For sites like Technical Area 21 and Area G that contain material wastes, such as transuranic waste and contaminated buildings, equipment, and soil, clean-up methods are still being determined. While public input will influence N3B recommendations, ultimately it is the DOE, not the public or N3B, that will determine what sites need to be cleaned up and the standards for remediation that must be met.
Leah Cantor
In its Environmental Management Legacy Waste Cleanup 2016 Lifecycle Cost Estimate Summary, the DOE reported that 1,168 of 2,123 contaminated sites have been cleaned and 10,000 cubic meters of radioactive waste removed, leaving 5,000 cubic meters of waste remaining identified for clean-up.
Yet, according to watchdog group Nuke Watch New Mexico, that leaves 690,251 cubic meters of waste permanently buried on-sight in unlined pits and shafts above a regional aquifer that provides drinking water for San Ildefonso Pueblo, Española, Los Alamos and Santa Fe, among other communities. Nuke Watch Executive Director Jay Coghlan tells SFR this number is from analysis of publicly available LANL documents and data.
The aquifer is legally defined by the EPA as a "sole source aquifer," meaning that it "supplies at least 50 percent of the drinking water for its service area" and "there are no reasonably available alternative drinking water sources should the aquifer become contaminated," according to the EPA website.
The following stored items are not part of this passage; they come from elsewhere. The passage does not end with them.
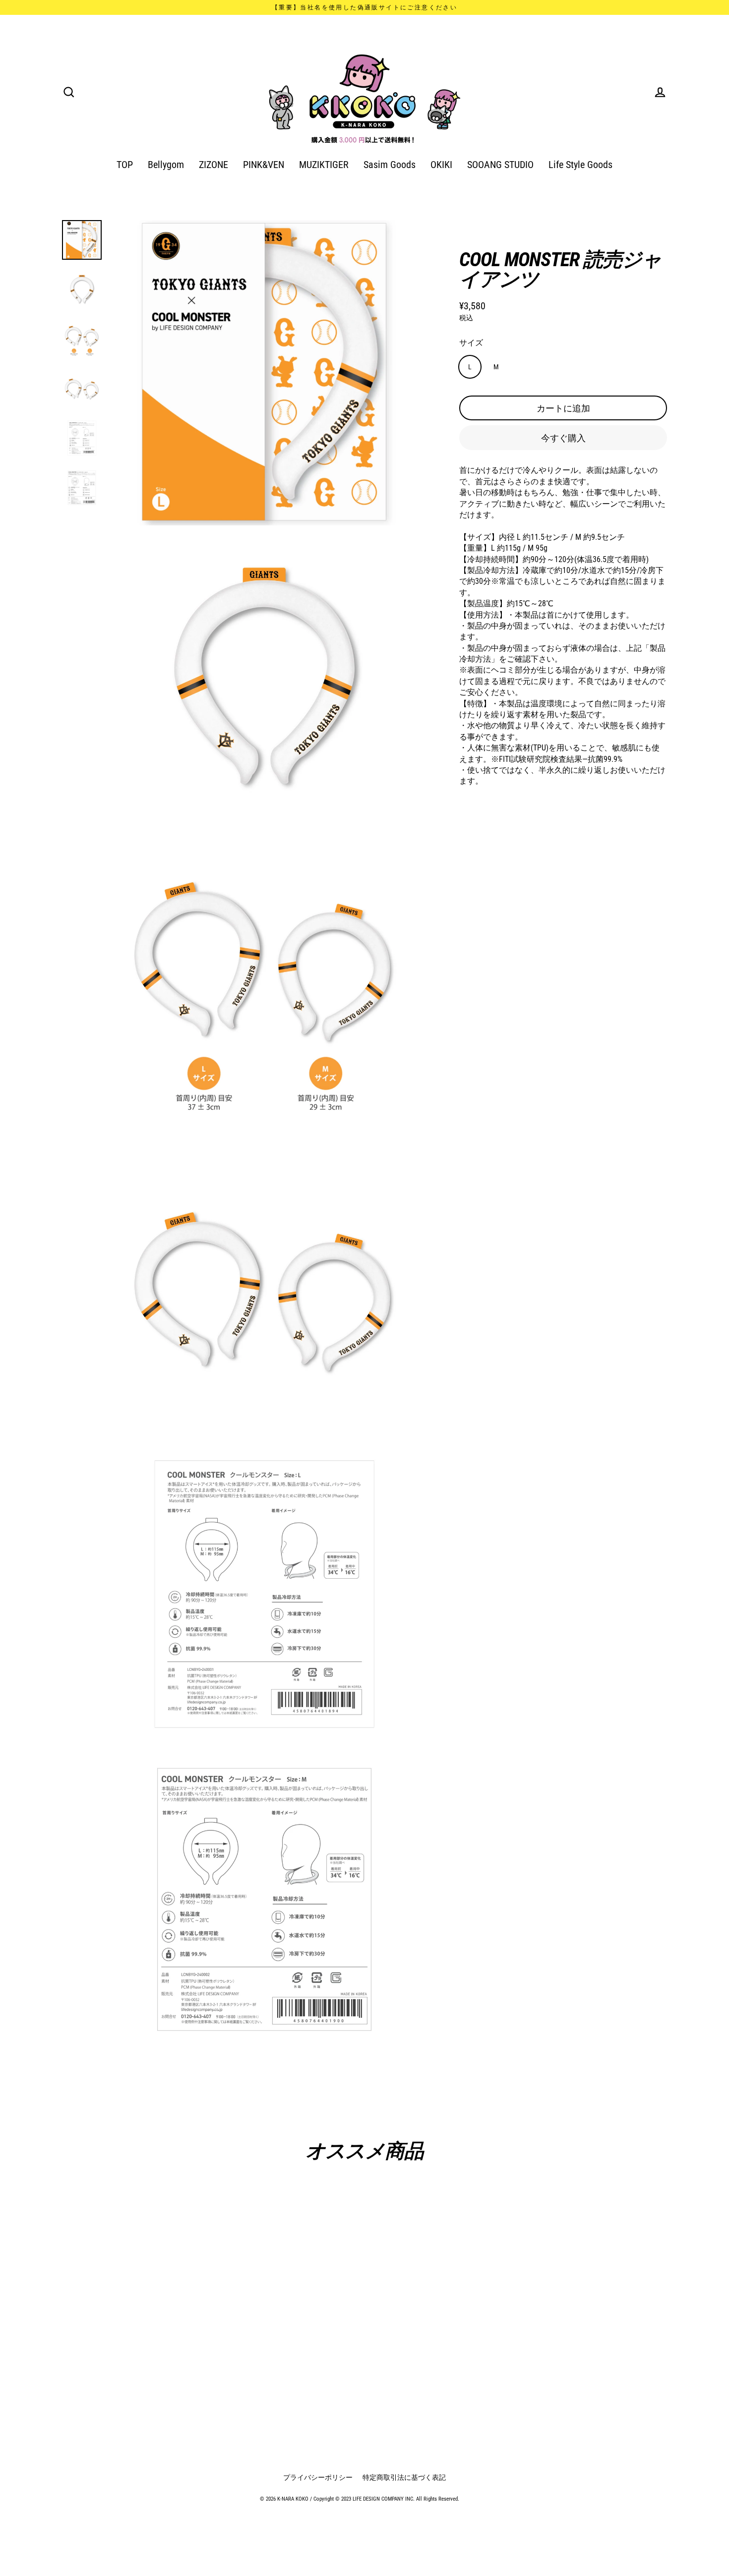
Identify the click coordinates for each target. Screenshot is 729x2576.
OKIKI (441, 165)
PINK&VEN (263, 165)
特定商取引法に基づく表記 (404, 2477)
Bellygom (166, 165)
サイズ (471, 342)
In 2017, the Santa Fe City Council adopted a resolution calling for more stringent standards for cleanup efforts and calling out the consent order governing cleanup efforts for incorporating “giant loopholes whereby LANL can avoid comprehensive cleanup by simply claiming it is too comprehensive or costly.”
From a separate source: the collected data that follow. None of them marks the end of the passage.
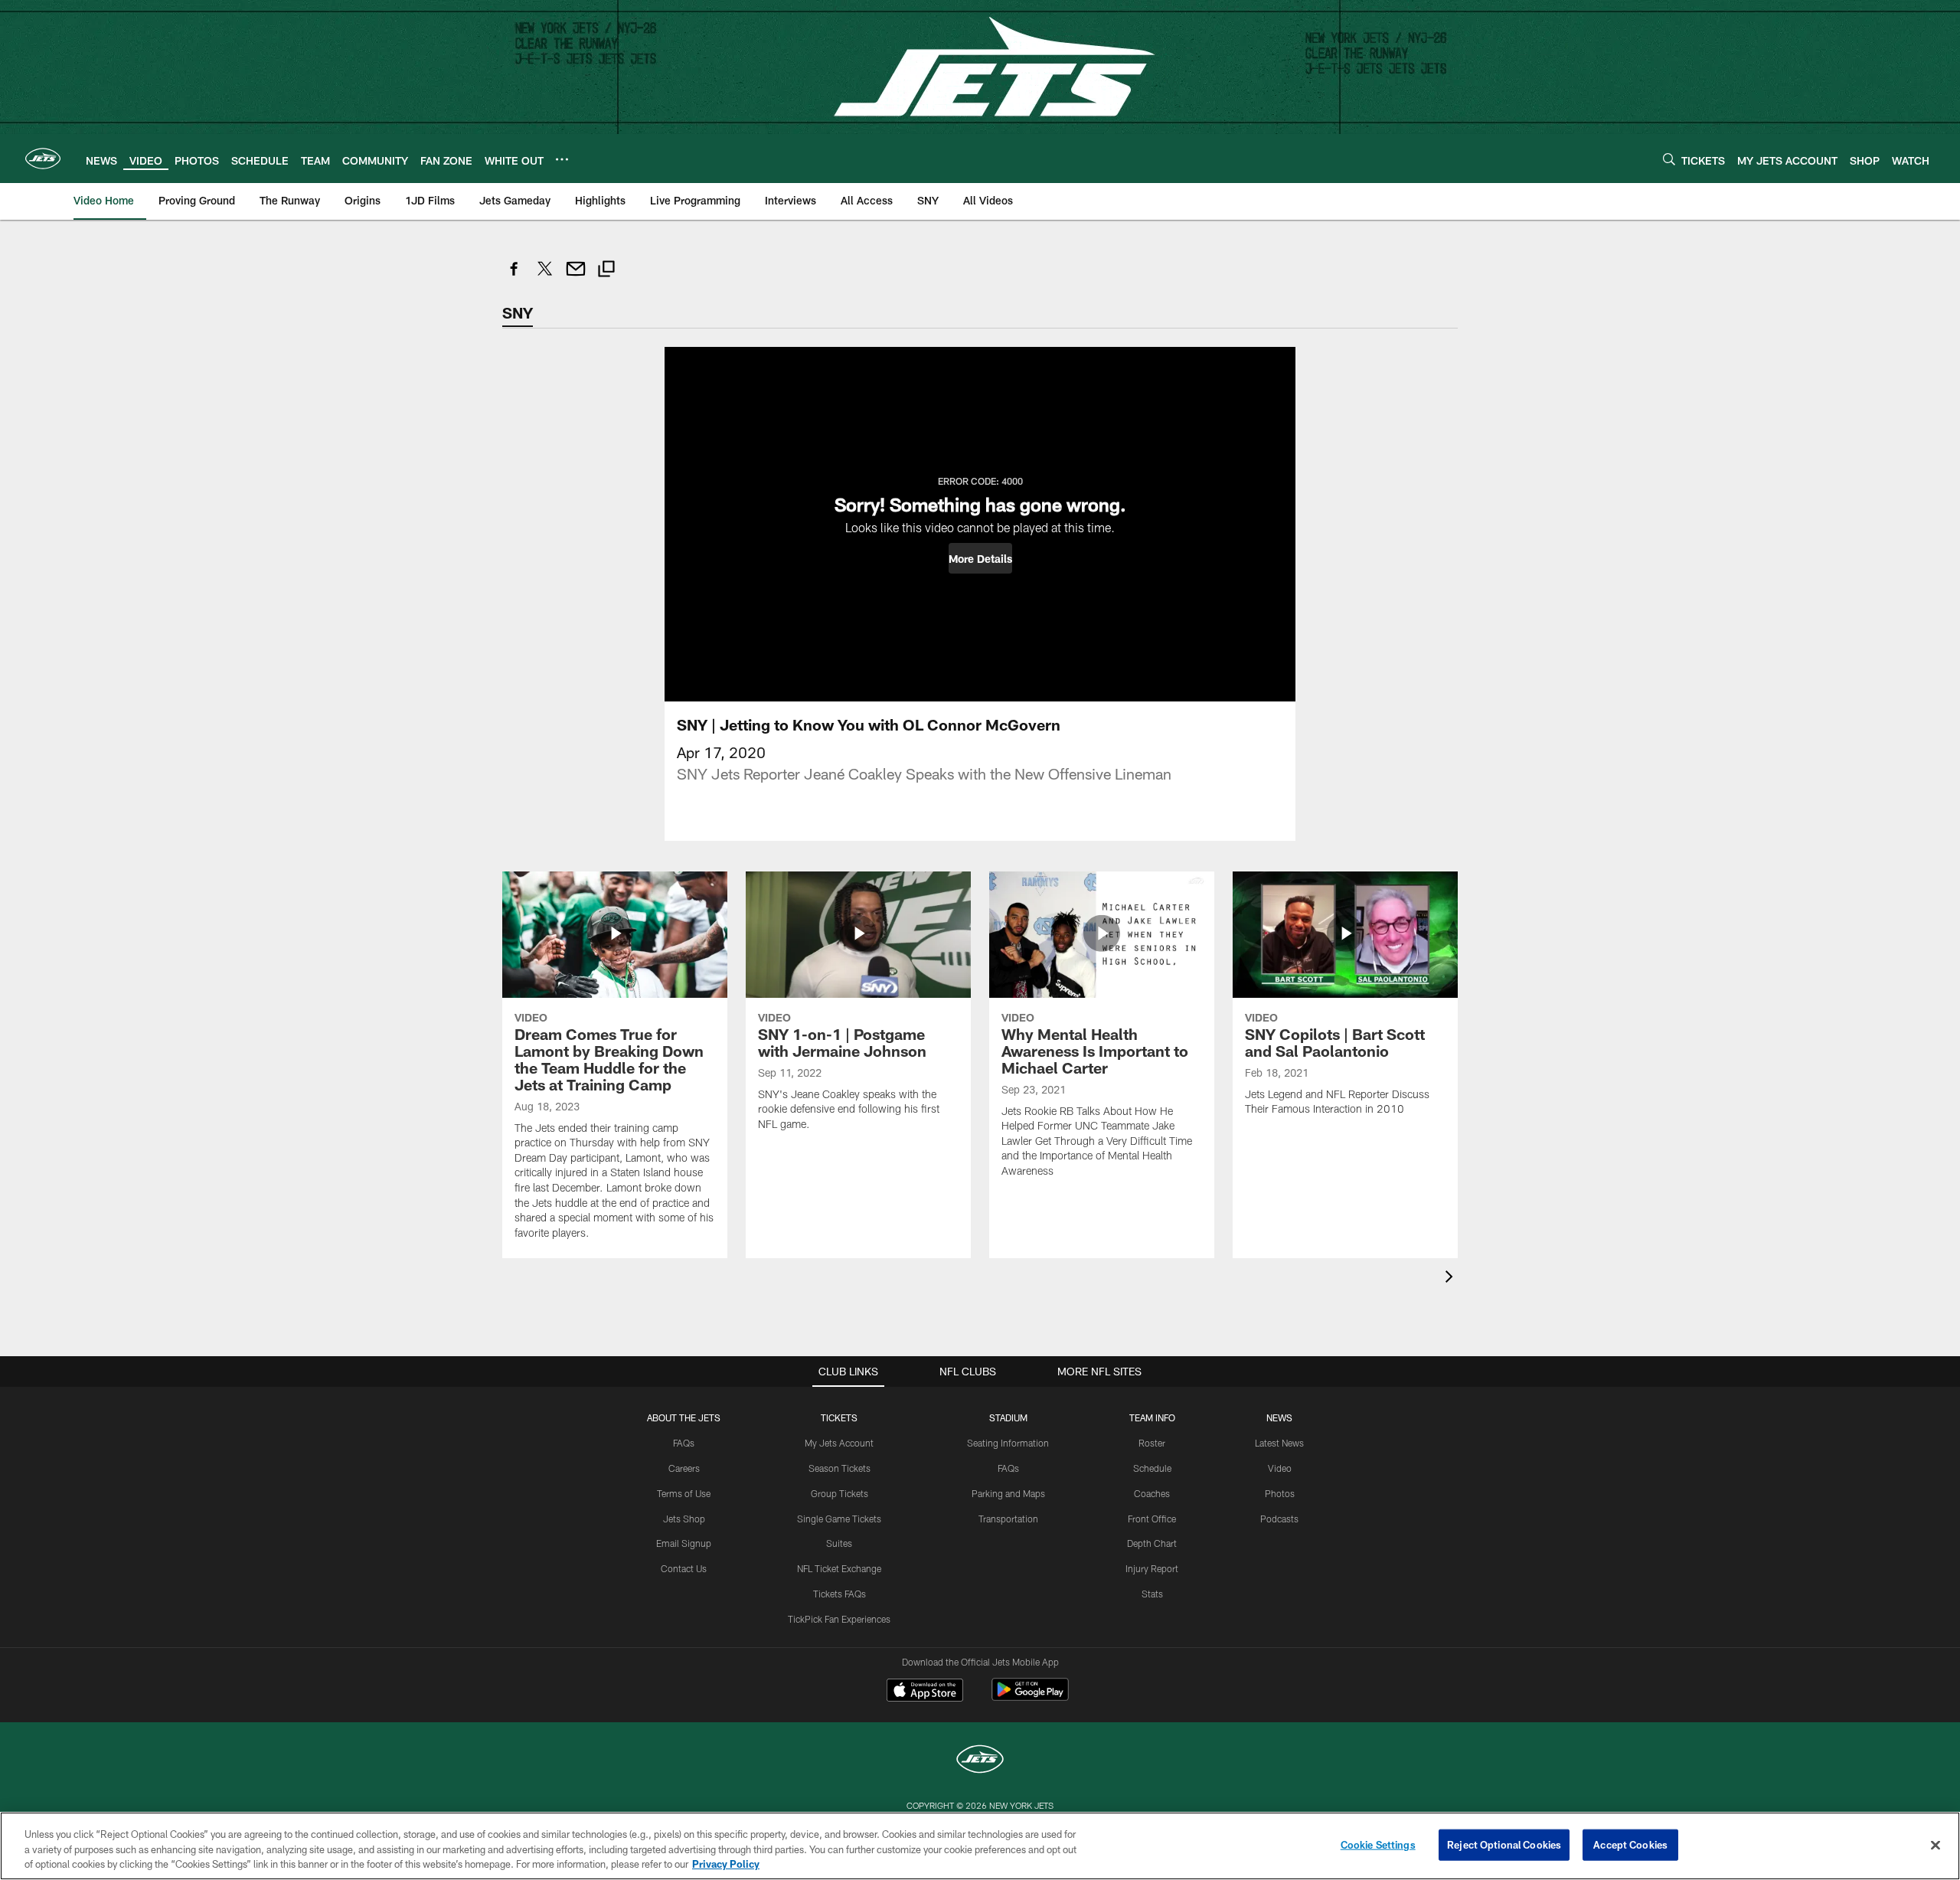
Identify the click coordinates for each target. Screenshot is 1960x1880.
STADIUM (1008, 1417)
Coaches (1152, 1493)
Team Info (1152, 1417)
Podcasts (1279, 1518)
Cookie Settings (1378, 1844)
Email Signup (683, 1543)
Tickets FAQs (839, 1593)
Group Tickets (839, 1493)
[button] (980, 558)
The concerns of city councilors at the time, as further stated in the resolution, included previous contamination of drinking water sources in the Rio Grande and the mere 5 mile proximity between Los Alamos contaminated sites and the city’s Buckman Well Field.
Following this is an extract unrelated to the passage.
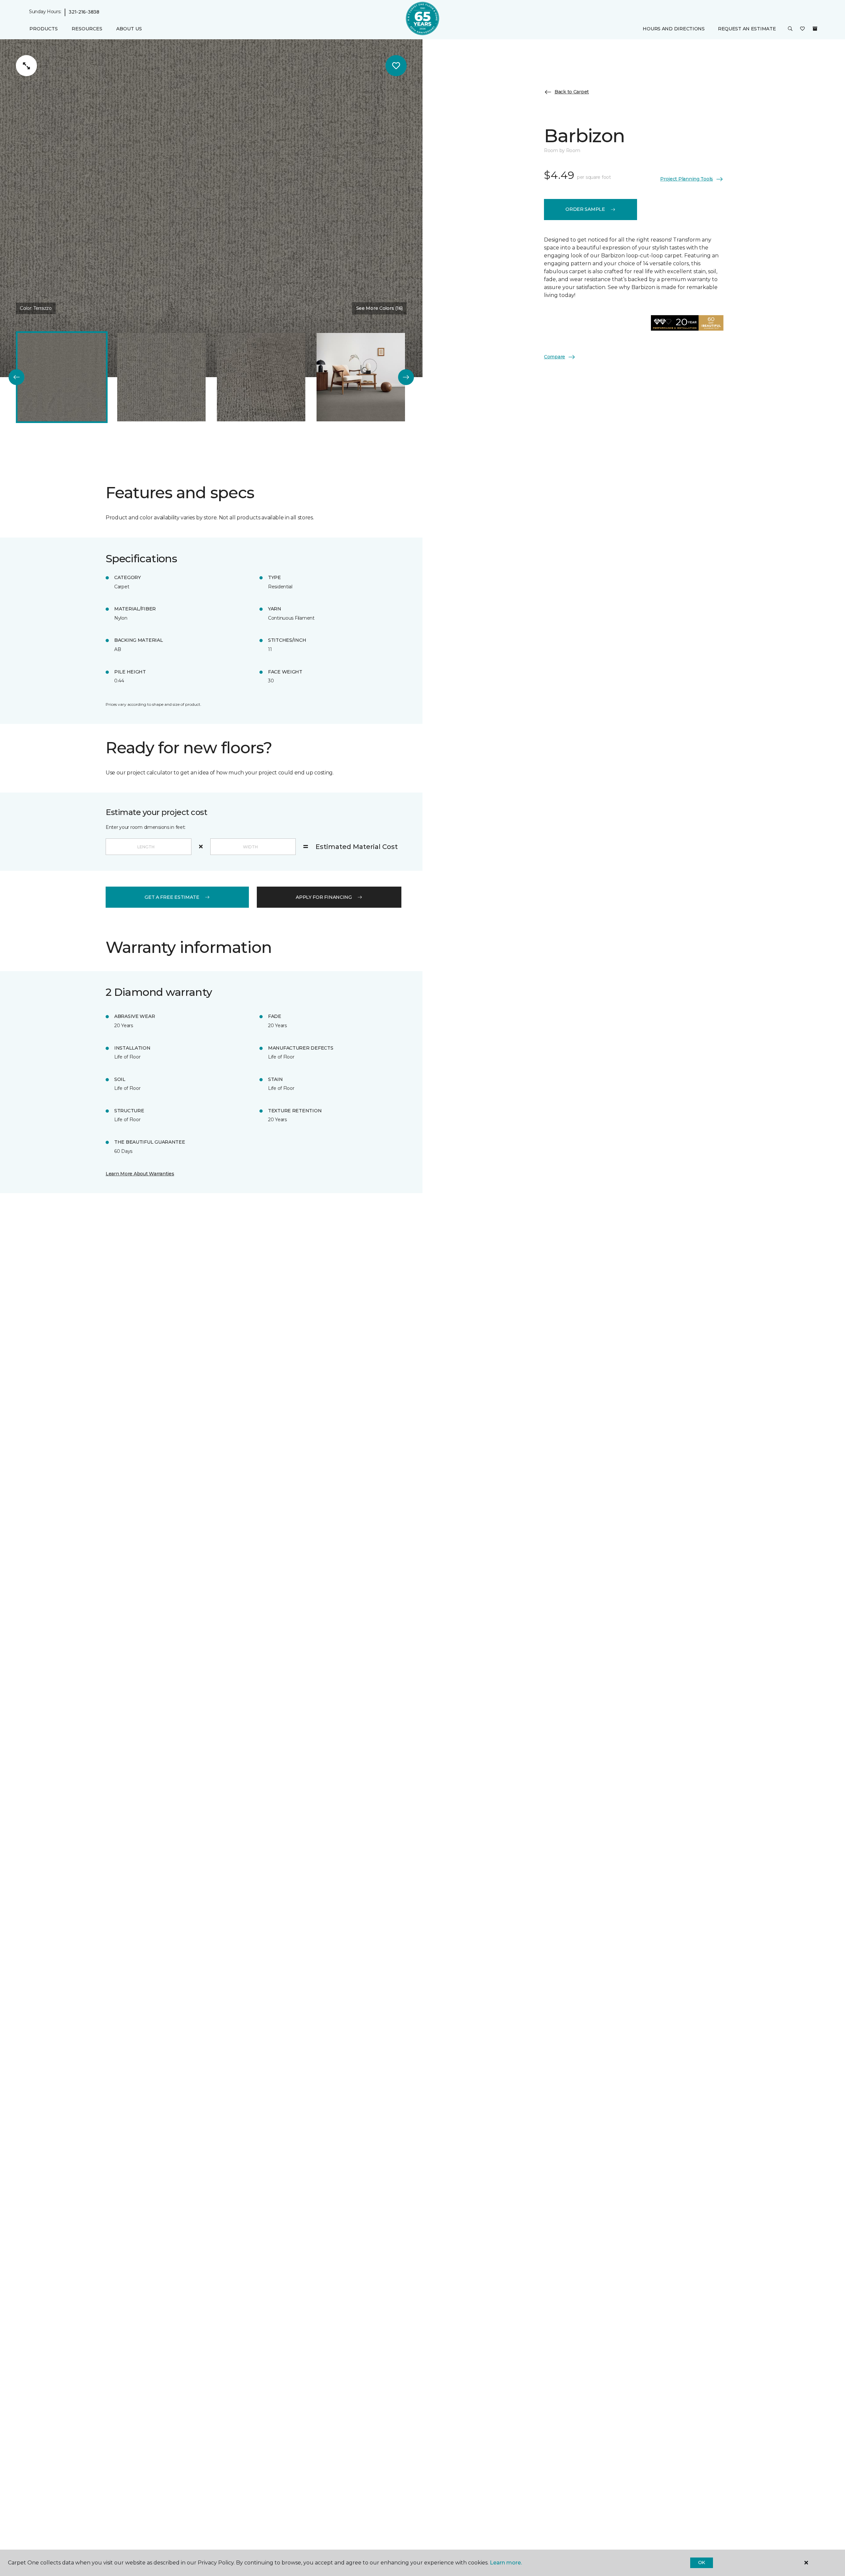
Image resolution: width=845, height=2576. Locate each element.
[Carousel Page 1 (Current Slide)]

“Full cleanup of LANL would be a win-win for New Mexicans, permanently protecting our precious groundwater resources and the Rio Grande while creating hundreds of high paying jobs for twenty years or more if the wastes were fully removed,” the resolution reads.
It also cites an alarming history of repeated safety infractions that were exposed to wide-spread public scrutiny in 2017 after Center for Public Integrity wrote a series of investigative articles which chronicle a decade of waste mismanagement by the labs.
LANL has renewed promises and commitments to safety in subsequent years, but just last week on August 20 the New Mexico Environment Department hit the labs with yet another fine of $222,313 for 16 individual violations of hazardous waste management regulations.
The latest violations include failure to properly label hazardous waste containers and identify container content, failure to take precautions to prevent accidental reactions of waste materials, and, most egregiously, failure to properly protect containers of waste being stored outdoors from the elements. This last violation alone accounts for $120,000 in fines.
At the meeting Thursday, Lockhart acknowledged that it is unlikely for all legacy waste to be excavated and removed. Much of what remains will likely be sealed by a protective covering and left in the ground, where, Lockhart says, it will remain harmless.
Lockhart told the assembly that “safety, equity, and economic issues come into play” when deciding to dig up waste that lies dormant deep underground. Bringing waste to the surface makes it subject to environmental factors that could cause a leakage of radioactive materials during the excavation process and expose workers to hazardous conditions, Lockhart explained. The waste then becomes a hazard to communities that lie along the transport routes to final disposal sites, putting them at risk of exposure in case of road or train accidents, and brings up equity issues for whatever location in which it is ultimately disposed of, he said.
It is also an extremely labor intensive and expensive proposal.
“Those are the hard decisions,” said Lockhart, “because the trade offs aren’t just time and money and how clean you make it, but there are a lot of other issues that go into it as well, and that’s essentially what the stakeholder engagement process is about.”